Dental data (numbers of missing upper teeth and upper incisors) were available for former and current HD patients and non-HD controls. There were no differences between former and current patients (Table 3), but controls had less tooth loss (median number of missing upper teeth 12, IQR 4–16, p = 0.008 compared with HD patients (current and former combined, median 16, IQR 14–16). In controls, 41.7% (15/36) had all upper incisors and 50.0% (18/36) had lost four, compared with 13.5% (5/37) of HD patients with all upper incisors present and 78.4% (29/37) with four lost (p = 0.002).

Correlation between otorhinolaryngological and oroscopic findings and maxillofacial bone alterations in current and former HD patients

Median maxillofacial score was higher in former compared with current patients (p = 0.02) whereas otorhinolaryngological and oroscopic scores were similar (Table 4, Fig. 1). In current HD patients, there was strong positive correlation between the three scores, with Pearson’s correlation coefficients ≥ 0.6 (all p ≤ 0.004) (Table 4, Fig. 2). In former HD patients, absence of correlation appeared to be a consequence of a wider range of maxillofacial scores and a narrower distribution of oroscopic scores (Table 4, Fig. 3).
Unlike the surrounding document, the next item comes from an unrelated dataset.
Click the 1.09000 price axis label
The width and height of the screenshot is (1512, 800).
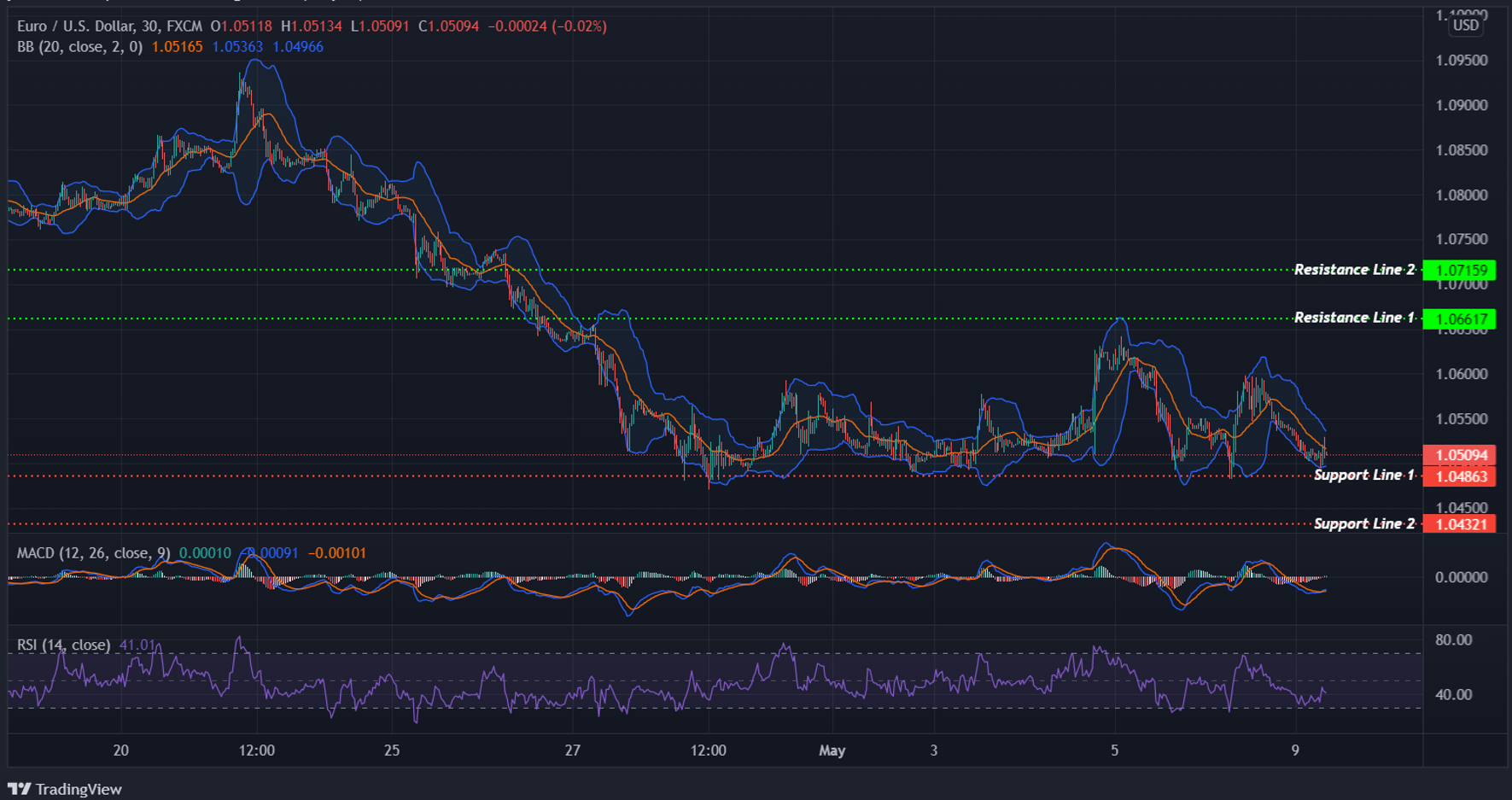[x=1461, y=106]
There was only weak evidence of an inverse correlation between oroscopic and maxillofacial scores (coefficient -0.5, p = 0.05), determined mainly by one patient with RMS who had a high maxillofacial score but low oroscopic score and two patients with lower maxillofacial scores who had higher oroscopic scores (Fig. 3).

Table 4

Correlation between otorhinolaryngological and oroscopic findings and maxillofacial bone alterations in current and former HD patients.
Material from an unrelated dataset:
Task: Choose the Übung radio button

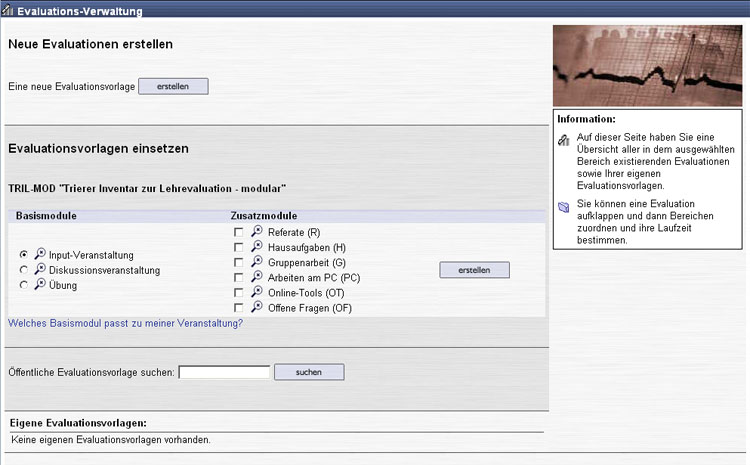Action: (x=24, y=285)
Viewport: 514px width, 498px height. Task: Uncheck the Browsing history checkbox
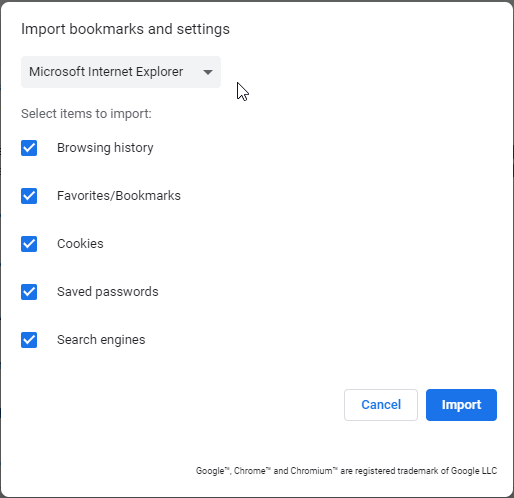(29, 148)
Score	Patient group	Median (IQR)	p value‡	Correlation with maxillofacial score (p value)	Correlation with oroscopic score (p value)	Correlation with age (p value)
Current versus former HD patients
Maxillofacial (range 0–18)	Current (n = 21)	5 (3–7)	0.024	–	–	0.144 (0.534)
	Former (n = 16)	7 (6–11)		–	–	0.469 (0.067)
Otorhinolaryngological (range 0–13)	Current (n = 21)	2 (1–5)	0.321	0.646 (0.002)	0.590 (0.005)	0.150 (0.517)
	Former (n = 16)	3 (2–6)		0.364 (0.166)	− 0.377 (0.151)	0.716 (0.002)
Oroscopic (range 0–10)	Current (n = 21)	3 (2–3)	0.083	0.698 (< 0.001)	–	0.422 (0.057)
	Former (n = 16)	2 (1–2)		− 0.496 (0.051)	–	− 0.467 (0.068)
Multibacillary (MB) versus paucibacillary (PB) HD
Maxillofacial (range 0–18)	PB (n = 13)	4 (2–5)	0.002	–	–	0.427 (0.146)
	MB (n = 24)	8 (6–10)		–	–	0.329 (0.117)
Otorhinolaryngological (range 0–13)	PB (n = 13)	2 (0–2)	0.002	0.057 (0.852)	0.151 (0.623)	0.335 (0.264)
	MB (n = 24)	5 (2–6)		0.348 (0.095)	0.256 (0.226)	0.266 (0.208)
Oroscopic (range 0–10)	PB (n = 13)	2 (2–3)	0.886	0.548 (0.052)	–	0.429 (0.153)
	MB (n = 24)	2 (1.5–3)		0.027 (0.901)	–	− 0.319 (0.129)
Male versus female
Maxillofacial (range 0–18)	Female (n = 19)	5 (4–8)	0.475	–	–	0.294 (0.221)
	Male (n = 19)	7 (4–10)		–	–	0.571 (0.013)
Otorhinolaryngological (range 0–13)	Female (n = 19)	2 (0–3)	0.056	0.395 (0.014)	0.534 (0.001)	0.218 (0.371)
	Male (n = 19)	4.5 (2–6)		0.507 (0.002)	0.581 (0.002)	0.554 (0.017)
Oroscopic (range 0–10)	Female (n = 19)	2 (2–3)	0.670	0.233 (0.159)	–	0.046 (0.851)
	Male (n = 19)	2 (1–3)		0.393 (0.018)	–	− 0.059 (0.816)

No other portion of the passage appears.